Mareşal Fevzi Çakmak
Maddi zevklerin öne çıkarıldığı bir ortamda cumhuriyeti kuran ve yaşadığımız toprakları bizlere vatan yapan destan kahramanlarından birini, Mareşal Fevzi Çakmak’ı böyle bir nisan ayında kaybetmiştik. Sessiz kalamazdık. Binlerce öğrenciyle İstanbul’a aktık. Takvimler 12 Nisan 1950’yi gösteriyordu.
Mareşalin aziz naaşı İstanbul, Teşvikiye’den Eyüp’e değin binlerce omuzların üzerinde taşınmıştı. Benim kuşağım ulusal savaşımın sevdası, heyecanı ve tutkusuyla büyümüştür. Şehitleri, gazileriyle bizi biz yapan efsaneleşmiş kahramanlarıyla benliğimizin bütününde yaşarlar. Bu nedenle de vatan bizler için bir coğrafya parçası, bayrak da bir bez parçası değildir.

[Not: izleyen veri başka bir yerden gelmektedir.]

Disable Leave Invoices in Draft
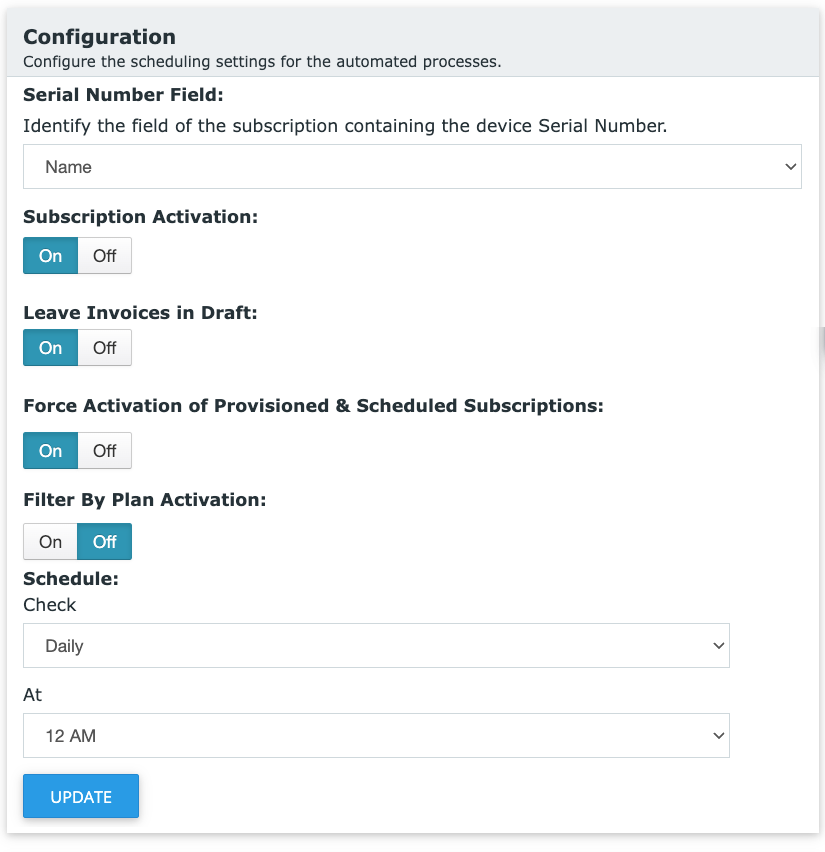The height and width of the screenshot is (852, 825). (105, 347)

Biz onlarla yaşarız, biz onlarla varız.
O mareşal ki, büyük kurtarıcının en yakın arkadaşlarından biriydi. Dünya ihtiraslarından uzak bir ahlak ve erdemlikler anıtı olarak yaşamıştı.
Yirmiüç yıl milli savunma ve genelkurmay başkanı olarak görev yapan ve Türkiye’nin iki mareşalinden biri olan Fevzi Çakmak yalnızca bir asker değildir. O inmeyen bir bayrak, unutulmaz bir devlet adamıdır.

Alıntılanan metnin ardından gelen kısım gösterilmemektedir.